The following processes should be executed as the root user. Run:
sudo -i
### How to enable full-text search against all languages
This section describes how to enable using PGroonga to back the
full-text search feature.
* To install PGroonga, add `pgroonga = enabled` in the `[machine]`
section in `/etc/zulip/zulip.conf`:
[machine]
...
pgroonga = enabled
And then run as root:
/home/zulip/deployments/current/scripts/zulip-puppet-apply
Then, add `USING_PGROONGA = true` in `/etc/zulip/settings.py`:
USING_PGROONGA = True
And apply the PGroonga migrations:
cd /srv/zulip
./manage.py migrate pgroonga
Note that the migration may take a long time, and you can't send new
messages until the migration is finished.
Once the migrations are complete, restart Zulip:
su zulip -c /home/zulip/deployments/current/scripts/restart-server
Now, you can use full-text search against all languages.
### How to disable full-text search against all languages
This section describes how to disable full-text search feature based
on PGroonga.
If you want to fully remove PGroonga, first you need to remove the
PGroonga column (as above, this will take a long time and no messages
can be sent while it is running). If you intend to re-enable PGroonga
later, you can skip this step (at the cost of your Message table being
slightly larger than it would be otherwise).

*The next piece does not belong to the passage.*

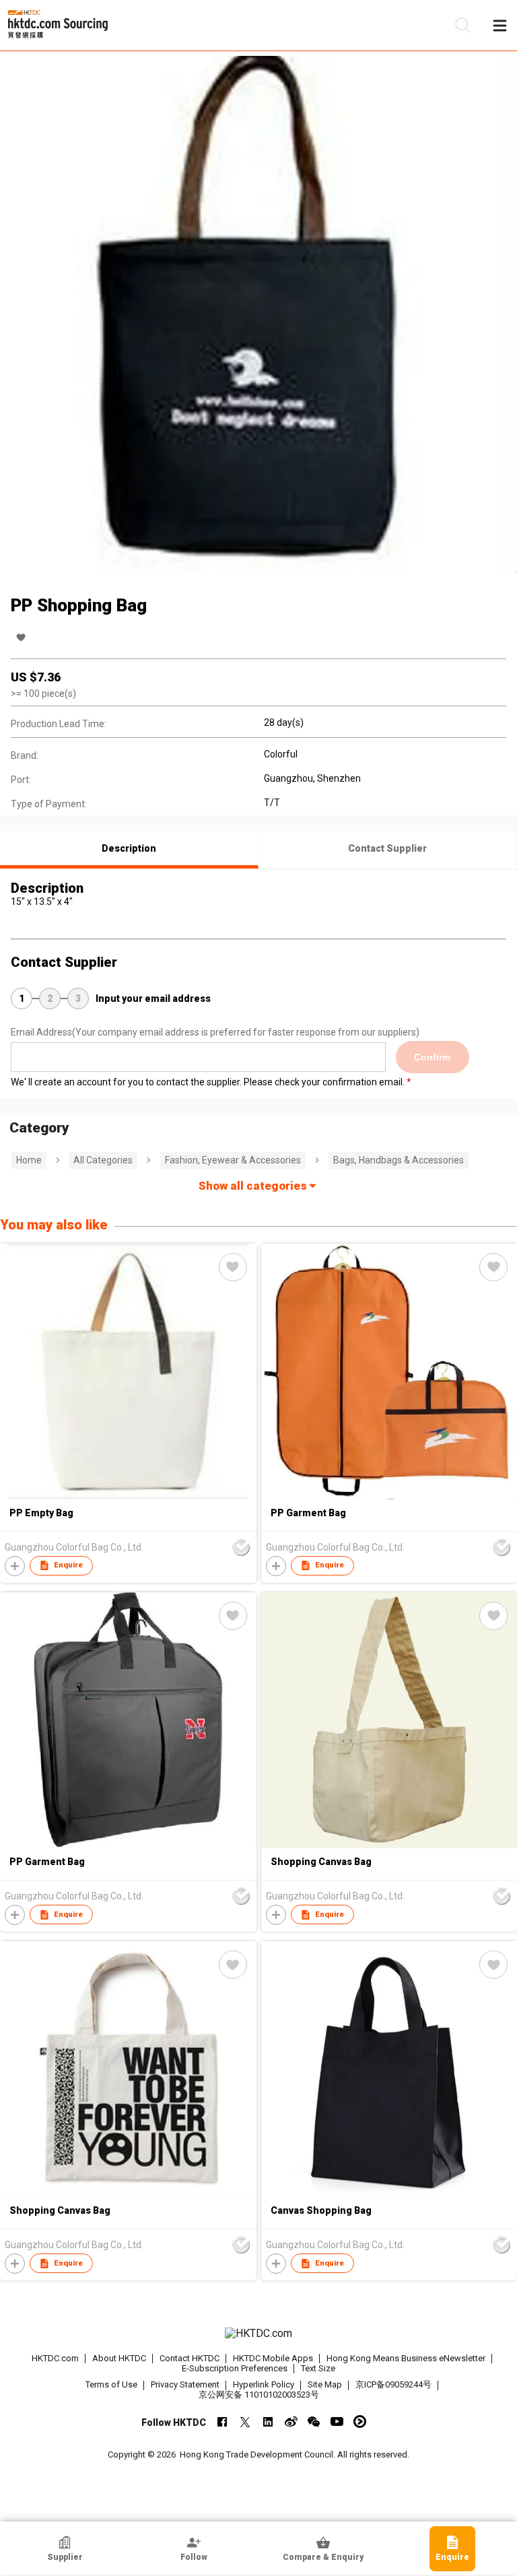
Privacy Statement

/home/zulip/deployments/current/manage.py migrate pgroonga zero
Then, set `USING_PGROONGA = False` in `/etc/zulip/settings.py`:
USING_PGROONGA = False
And, restart Zulip:
su zulip -c /home/zulip/deployments/current/scripts/restart-server
Now, full-text search feature based on PGroonga is disabled. If you'd
like, you can also remove the `pgroonga = enabled` line in
`/etc/zulip/zulip.conf` and uninstall the `pgroonga` packages.